▶ _Given instruction 1_
Using the thread below, list each distinct person it names, one time per person.

Re: Issue with offset management using Spark on Dataproc

2019-04-30 Thread Shixiong(Ryan) Zhu
I recommend you to use Structured Streaming as it has a patch that can
workaround this issue: https://issues.apache.org/jira/browse/SPARK-26267

Best Regards,
Ryan


On Tue, Apr 30, 2019 at 3:34 PM Shixiong(Ryan) Zhu 
wrote:

> There is a known issue that Kafka may return a wrong offset even if there
> is no reset happening: https://issues.apache.org/jira/browse/KAFKA-7703
>
> Best Regards,
> Ryan
>
>
> On Tue, Apr 30, 2019 at 10:41 AM Austin Weaver 
> wrote:
>
>> @deng - There was a short erroneous period where 2 streams were reading
>> from the same topic and group id were running at the same time. We saw
>> errors in this and stopped the extra stream. That being said, I would think
>> regardless that the auto.offset.reset would kick in sine documentation says
>> that it will kick in if there is no existing current offset or that the
>> current offset no longer exists on the kafka topic? Moreover, that doesn't
>> explain the fact that the spark logs that it is on one offset for that
>> partition (5553330) - and then immediately errors out trying to read the
>> old offset (4544296) that no longer exists?

▶ _Data_
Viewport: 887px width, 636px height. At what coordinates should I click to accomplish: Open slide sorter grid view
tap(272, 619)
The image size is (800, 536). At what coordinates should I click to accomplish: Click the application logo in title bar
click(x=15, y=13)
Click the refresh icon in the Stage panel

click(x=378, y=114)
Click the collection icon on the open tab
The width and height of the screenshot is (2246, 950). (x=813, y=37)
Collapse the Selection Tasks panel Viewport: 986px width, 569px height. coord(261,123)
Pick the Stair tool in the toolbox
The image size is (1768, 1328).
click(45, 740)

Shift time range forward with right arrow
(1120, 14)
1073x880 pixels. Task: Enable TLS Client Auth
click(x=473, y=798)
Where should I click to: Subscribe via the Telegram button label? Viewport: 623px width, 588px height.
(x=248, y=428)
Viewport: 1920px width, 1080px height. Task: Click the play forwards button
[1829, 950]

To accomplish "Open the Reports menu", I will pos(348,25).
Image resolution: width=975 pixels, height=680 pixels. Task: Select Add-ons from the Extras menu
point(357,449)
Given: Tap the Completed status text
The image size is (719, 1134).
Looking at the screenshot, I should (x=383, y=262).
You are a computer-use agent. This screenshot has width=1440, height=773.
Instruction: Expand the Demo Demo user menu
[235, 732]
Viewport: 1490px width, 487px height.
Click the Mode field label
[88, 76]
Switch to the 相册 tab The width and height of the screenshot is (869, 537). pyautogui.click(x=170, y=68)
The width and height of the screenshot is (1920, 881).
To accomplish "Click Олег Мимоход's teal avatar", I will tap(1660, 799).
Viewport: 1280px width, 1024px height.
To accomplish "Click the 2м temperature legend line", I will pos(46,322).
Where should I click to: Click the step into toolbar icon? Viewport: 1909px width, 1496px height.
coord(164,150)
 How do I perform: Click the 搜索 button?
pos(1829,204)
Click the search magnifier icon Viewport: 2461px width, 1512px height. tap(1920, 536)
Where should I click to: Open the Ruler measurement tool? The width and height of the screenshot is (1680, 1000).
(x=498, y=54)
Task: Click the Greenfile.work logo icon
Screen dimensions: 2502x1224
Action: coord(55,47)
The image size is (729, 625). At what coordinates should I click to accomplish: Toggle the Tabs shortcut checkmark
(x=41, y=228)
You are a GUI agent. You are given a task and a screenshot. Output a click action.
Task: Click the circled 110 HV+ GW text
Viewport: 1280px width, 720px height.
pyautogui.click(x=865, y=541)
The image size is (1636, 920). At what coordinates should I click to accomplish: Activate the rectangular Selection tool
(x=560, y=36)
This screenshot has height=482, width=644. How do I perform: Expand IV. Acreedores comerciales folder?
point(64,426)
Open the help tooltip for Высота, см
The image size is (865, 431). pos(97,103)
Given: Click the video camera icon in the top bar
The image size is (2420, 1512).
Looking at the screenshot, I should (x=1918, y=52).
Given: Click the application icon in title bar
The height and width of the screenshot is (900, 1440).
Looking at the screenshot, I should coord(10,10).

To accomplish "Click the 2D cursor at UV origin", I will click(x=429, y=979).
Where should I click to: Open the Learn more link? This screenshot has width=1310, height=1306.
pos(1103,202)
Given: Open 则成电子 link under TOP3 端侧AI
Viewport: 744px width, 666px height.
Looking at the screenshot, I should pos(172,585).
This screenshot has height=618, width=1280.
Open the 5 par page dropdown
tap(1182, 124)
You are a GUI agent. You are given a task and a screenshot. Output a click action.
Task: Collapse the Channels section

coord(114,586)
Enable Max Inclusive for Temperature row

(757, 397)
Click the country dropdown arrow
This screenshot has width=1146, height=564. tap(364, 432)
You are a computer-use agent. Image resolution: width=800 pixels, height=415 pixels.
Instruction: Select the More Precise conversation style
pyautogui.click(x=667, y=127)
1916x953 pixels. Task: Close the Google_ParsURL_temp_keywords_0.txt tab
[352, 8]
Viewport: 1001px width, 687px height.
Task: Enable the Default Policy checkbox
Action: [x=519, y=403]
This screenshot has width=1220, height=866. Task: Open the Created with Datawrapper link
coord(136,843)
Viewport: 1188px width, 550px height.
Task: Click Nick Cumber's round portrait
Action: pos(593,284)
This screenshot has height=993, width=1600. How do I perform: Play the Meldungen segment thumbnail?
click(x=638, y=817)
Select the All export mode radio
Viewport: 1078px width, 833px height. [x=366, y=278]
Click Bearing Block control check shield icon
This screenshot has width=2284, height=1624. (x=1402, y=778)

▶ _Given instruction 2_
From the records above, select every line that contains the string "size". Case counts.

▶ _Answer 1_
Shixiong(Ryan) Zhu, Austin Weaver, deng

▶ _Answer 2_
The image size is (800, 536). At what coordinates should I click to accomplish: Click the application logo in title bar
The image size is (1768, 1328).
The image size is (719, 1134).
The image size is (729, 625). At what coordinates should I click to accomplish: Toggle the Tabs shortcut checkmark
The image size is (1636, 920). At what coordinates should I click to accomplish: Activate the rectangular Selection tool
The image size is (865, 431). pos(97,103)
The image size is (2420, 1512).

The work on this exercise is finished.